Instructions to follow
Copy the lines verbatim, from the line containing "in second row" to the line containing "Action: 364,234".

====

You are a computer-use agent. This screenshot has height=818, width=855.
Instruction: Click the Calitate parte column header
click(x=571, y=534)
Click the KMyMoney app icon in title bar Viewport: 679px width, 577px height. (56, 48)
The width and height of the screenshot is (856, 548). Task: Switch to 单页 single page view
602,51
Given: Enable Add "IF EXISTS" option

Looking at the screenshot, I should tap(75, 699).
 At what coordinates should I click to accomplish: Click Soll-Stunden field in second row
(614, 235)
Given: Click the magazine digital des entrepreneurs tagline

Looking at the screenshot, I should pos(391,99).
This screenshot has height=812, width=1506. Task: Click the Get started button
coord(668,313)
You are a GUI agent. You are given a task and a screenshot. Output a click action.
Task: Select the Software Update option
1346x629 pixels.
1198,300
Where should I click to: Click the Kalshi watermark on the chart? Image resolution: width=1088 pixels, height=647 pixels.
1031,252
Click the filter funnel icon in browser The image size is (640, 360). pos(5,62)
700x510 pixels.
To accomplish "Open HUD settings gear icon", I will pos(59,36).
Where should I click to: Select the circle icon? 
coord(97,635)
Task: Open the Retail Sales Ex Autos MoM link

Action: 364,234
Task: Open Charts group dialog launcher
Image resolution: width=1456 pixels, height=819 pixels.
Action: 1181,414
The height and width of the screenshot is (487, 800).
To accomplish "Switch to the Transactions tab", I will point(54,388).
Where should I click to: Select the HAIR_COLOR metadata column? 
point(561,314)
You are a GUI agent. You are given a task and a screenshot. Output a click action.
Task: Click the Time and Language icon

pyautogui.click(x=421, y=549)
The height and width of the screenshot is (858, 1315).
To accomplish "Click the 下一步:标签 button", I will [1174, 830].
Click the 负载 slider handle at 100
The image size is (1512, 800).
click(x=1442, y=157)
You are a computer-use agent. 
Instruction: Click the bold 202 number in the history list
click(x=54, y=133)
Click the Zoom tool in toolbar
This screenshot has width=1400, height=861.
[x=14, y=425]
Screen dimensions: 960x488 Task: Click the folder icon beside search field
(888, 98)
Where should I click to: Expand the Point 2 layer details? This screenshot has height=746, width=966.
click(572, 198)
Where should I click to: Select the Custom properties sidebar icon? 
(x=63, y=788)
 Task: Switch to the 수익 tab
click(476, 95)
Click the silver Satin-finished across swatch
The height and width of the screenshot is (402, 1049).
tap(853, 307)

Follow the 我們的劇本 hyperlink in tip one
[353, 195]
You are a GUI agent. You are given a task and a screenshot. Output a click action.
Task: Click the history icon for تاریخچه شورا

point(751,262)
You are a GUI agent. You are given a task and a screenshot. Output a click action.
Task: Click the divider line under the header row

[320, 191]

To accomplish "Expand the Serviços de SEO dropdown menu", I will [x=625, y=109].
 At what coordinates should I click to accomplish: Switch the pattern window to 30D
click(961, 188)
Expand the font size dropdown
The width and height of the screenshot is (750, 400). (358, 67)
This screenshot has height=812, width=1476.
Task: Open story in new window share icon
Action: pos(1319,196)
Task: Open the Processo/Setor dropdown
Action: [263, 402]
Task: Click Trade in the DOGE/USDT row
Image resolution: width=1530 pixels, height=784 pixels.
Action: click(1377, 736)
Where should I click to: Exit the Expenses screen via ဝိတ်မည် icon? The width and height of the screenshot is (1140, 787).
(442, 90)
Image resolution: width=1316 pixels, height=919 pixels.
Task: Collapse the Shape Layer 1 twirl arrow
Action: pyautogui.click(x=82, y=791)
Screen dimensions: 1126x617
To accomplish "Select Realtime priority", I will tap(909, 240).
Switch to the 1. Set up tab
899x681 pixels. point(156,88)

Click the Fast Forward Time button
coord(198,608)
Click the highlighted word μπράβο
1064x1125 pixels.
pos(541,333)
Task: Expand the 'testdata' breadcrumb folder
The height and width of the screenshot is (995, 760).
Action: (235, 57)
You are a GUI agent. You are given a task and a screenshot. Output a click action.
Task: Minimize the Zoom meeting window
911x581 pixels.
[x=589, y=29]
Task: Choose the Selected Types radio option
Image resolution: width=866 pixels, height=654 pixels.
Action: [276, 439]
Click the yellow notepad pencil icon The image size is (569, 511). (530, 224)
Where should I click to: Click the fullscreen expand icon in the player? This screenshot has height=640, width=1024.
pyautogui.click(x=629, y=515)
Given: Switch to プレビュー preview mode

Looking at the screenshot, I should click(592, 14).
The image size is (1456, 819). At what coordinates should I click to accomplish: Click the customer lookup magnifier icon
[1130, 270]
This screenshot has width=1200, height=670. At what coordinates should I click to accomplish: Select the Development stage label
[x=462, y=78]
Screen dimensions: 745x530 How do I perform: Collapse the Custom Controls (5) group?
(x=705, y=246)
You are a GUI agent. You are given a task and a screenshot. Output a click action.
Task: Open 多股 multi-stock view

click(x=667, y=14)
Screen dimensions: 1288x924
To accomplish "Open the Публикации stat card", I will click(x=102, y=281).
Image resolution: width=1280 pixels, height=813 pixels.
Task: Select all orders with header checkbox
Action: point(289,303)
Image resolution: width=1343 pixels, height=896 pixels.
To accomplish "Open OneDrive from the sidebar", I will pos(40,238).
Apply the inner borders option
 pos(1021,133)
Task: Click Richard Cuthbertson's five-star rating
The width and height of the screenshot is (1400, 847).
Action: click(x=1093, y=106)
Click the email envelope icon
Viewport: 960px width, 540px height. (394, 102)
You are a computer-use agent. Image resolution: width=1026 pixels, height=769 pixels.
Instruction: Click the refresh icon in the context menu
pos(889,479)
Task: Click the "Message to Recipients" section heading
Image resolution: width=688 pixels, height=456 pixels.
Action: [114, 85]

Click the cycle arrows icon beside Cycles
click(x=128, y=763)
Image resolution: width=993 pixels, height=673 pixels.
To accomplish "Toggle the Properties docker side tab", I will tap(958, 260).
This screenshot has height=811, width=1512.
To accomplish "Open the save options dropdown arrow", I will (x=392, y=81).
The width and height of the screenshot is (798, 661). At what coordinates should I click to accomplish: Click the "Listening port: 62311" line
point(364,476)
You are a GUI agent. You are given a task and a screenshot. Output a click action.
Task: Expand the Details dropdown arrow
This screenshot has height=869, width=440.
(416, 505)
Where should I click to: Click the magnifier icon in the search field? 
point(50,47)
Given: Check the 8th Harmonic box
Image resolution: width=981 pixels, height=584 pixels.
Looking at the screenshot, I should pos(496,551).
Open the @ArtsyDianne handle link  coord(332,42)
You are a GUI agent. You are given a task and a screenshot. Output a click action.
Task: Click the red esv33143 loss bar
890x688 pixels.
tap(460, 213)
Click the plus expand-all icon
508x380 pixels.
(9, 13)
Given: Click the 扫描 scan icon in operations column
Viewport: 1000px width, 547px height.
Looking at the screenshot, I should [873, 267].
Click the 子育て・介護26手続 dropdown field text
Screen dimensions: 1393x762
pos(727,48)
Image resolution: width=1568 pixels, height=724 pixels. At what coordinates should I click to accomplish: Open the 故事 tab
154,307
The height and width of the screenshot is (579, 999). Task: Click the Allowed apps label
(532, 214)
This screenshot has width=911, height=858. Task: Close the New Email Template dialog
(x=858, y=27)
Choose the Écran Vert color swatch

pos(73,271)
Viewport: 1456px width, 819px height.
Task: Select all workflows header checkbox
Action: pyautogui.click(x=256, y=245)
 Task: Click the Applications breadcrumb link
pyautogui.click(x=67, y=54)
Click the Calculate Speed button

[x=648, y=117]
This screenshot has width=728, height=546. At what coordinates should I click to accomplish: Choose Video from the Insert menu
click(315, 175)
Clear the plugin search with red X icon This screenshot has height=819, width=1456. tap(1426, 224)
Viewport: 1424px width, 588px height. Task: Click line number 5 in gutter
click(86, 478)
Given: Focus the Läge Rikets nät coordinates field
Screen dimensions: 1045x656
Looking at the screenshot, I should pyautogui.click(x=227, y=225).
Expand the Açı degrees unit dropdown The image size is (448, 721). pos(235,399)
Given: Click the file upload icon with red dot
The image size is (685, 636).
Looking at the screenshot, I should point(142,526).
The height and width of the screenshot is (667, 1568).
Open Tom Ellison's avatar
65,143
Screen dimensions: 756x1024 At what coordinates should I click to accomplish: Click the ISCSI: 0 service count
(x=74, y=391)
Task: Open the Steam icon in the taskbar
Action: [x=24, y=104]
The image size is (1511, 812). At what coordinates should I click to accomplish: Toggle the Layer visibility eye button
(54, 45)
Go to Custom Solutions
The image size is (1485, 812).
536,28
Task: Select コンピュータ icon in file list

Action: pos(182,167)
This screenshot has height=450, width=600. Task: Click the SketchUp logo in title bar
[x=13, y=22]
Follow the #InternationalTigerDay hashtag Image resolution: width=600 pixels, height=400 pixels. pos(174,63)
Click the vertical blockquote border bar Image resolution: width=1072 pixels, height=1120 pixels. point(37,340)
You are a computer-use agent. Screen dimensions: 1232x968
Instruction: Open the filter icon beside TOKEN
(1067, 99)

====

Result
 At what coordinates should I click to accomplish: Click Soll-Stunden field in second row
(614, 235)
Given: Click the magazine digital des entrepreneurs tagline

Looking at the screenshot, I should pos(391,99).
This screenshot has height=812, width=1506. Task: Click the Get started button
coord(668,313)
You are a GUI agent. You are given a task and a screenshot. Output a click action.
Task: Select the Software Update option
1346x629 pixels.
1198,300
Where should I click to: Click the Kalshi watermark on the chart? Image resolution: width=1088 pixels, height=647 pixels.
1031,252
Click the filter funnel icon in browser The image size is (640, 360). pos(5,62)
700x510 pixels.
To accomplish "Open HUD settings gear icon", I will pos(59,36).
Where should I click to: Select the circle icon? 
coord(97,635)
Task: Open the Retail Sales Ex Autos MoM link

Action: 364,234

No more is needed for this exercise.